Zu bearbeitende Aufgaben –
1) Schreiben Sie aus dem Text über den Schriftsteller im Exil den Abschnitt von "Nach dem zweiten" bis einschließlich "geschrieben." wortgetreu ab.
2) Führen Sie den Text über den Schriftsteller im Exil im Anschluss an seinen letzten Satz weiter.

Extrahierter Text –
Nach dem zweiten Weltkrieg musste er, dessen zartfühlender Geist schwer unter
der Verrohung und Verfolgung zu leiden hatte, sein Vaterland verlassen. Heute
lebt er, wohl enttäuscht aber nicht verbittert, seiner schriftstellerischen
Tätigkeit, die der Erringung einer Zukunft, in der die sittlichen Werte
voranleuchten, gewidmet ist. Die meisten seiner Schriften sind in 15 Sprachen
übertragen, zu früheren schrieben Romain Rolland, Stephan Zweig, Georg Nicolai
und Albert Einstein die Einführung. Seine letzten Bücher sind in spanisch
geschrieben.

Datenauszug –
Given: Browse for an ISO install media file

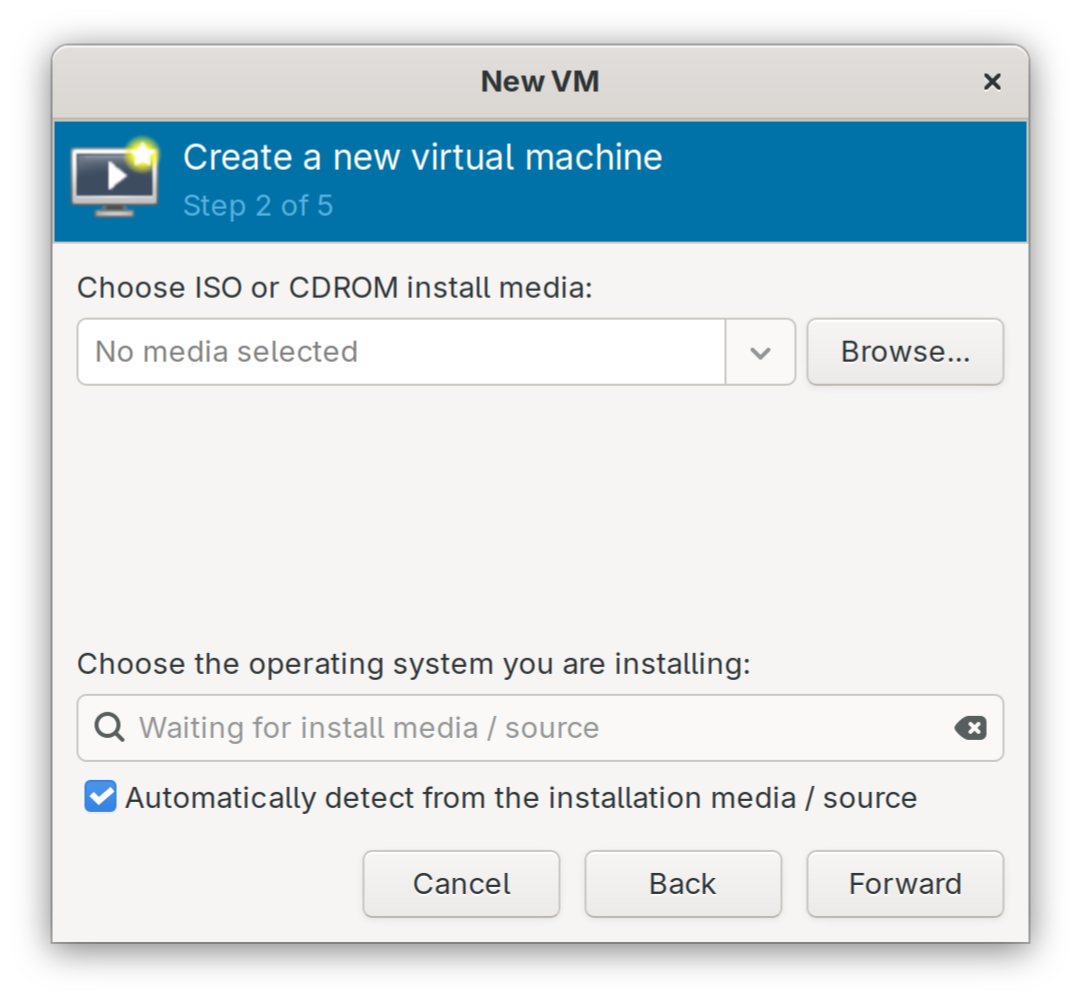Looking at the screenshot, I should (x=903, y=352).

Antworten im Überblick –
1)
Nach dem zweiten Weltkrieg musste er, dessen zartfühlender Geist schwer unter
der Verrohung und Verfolgung zu leiden hatte, sein Vaterland verlassen. Heute
lebt er, wohl enttäuscht aber nicht verbittert, seiner schriftstellerischen
Tätigkeit, die der Erringung einer Zukunft, in der die sittlichen Werte
voranleuchten, gewidmet ist. Die meisten seiner Schriften sind in 15 Sprachen
übertragen, zu früheren schrieben Romain Rolland, Stephan Zweig, Georg Nicolai
und Albert Einstein die Einführung. Seine letzten Bücher sind in spanisch
geschrieben.

2)
Südamerika zeigt reges Interesse an Fragen friedlicher Lösung der Weltkonflikte,
so wurde 1936 in Uruguay der 70. Geburtstag Rollands durch seine Freunde mit
einer Festwoche begangen, in der die Buchhandlungen die Schriften Rollands
ausstellten. Zum dritten Todestag hielt Relgis vor dem Radiosender in Montevieeo
einen Vortrag, dem eine zweimonatliche Rundfahrt durch Argentinien folgte mit
zwölf weiteren Ansprachen, u.a. in Buenos Aires, La Plata und Rosario. Im August
1948 hielt Relgis einen Vortrag in Athenäum zu Montevideo, um weiterhin in
anderen Städten Uruguays, Chiles und Mexikos zu sprechen.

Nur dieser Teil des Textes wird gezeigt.